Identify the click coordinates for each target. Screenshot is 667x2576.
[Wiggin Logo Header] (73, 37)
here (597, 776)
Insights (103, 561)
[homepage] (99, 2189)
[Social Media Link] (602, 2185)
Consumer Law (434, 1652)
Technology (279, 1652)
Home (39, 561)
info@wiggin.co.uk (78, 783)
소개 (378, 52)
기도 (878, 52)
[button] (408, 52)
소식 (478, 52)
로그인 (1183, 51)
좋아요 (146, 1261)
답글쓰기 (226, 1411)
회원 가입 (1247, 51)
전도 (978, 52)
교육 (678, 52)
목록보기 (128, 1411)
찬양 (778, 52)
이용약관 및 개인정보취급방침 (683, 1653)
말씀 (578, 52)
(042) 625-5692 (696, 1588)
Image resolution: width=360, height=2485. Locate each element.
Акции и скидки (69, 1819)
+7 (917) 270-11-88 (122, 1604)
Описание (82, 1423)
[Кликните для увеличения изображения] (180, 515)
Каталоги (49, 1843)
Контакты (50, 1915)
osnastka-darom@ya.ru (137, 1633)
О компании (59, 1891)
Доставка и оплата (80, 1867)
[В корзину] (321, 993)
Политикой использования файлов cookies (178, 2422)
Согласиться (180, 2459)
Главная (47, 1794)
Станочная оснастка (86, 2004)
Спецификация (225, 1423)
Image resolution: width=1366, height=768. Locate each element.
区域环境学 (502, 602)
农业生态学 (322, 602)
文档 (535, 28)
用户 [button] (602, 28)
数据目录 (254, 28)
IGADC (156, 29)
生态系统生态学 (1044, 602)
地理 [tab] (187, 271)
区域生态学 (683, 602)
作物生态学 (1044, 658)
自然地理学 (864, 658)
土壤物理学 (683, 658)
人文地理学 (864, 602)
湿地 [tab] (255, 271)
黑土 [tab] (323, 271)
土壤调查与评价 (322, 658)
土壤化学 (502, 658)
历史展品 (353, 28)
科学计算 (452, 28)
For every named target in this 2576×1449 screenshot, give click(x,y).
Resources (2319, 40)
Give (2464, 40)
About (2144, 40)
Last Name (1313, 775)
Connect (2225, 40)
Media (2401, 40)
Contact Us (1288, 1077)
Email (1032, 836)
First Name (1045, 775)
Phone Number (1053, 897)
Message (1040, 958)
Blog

§

Problem requirements: Filter the entries by the string "Locate" and copy each matching line.

Finished exercise:
Image resolution: width=360, height=2485. Locate each element.
Image resolution: width=1366, height=768. Locate each element.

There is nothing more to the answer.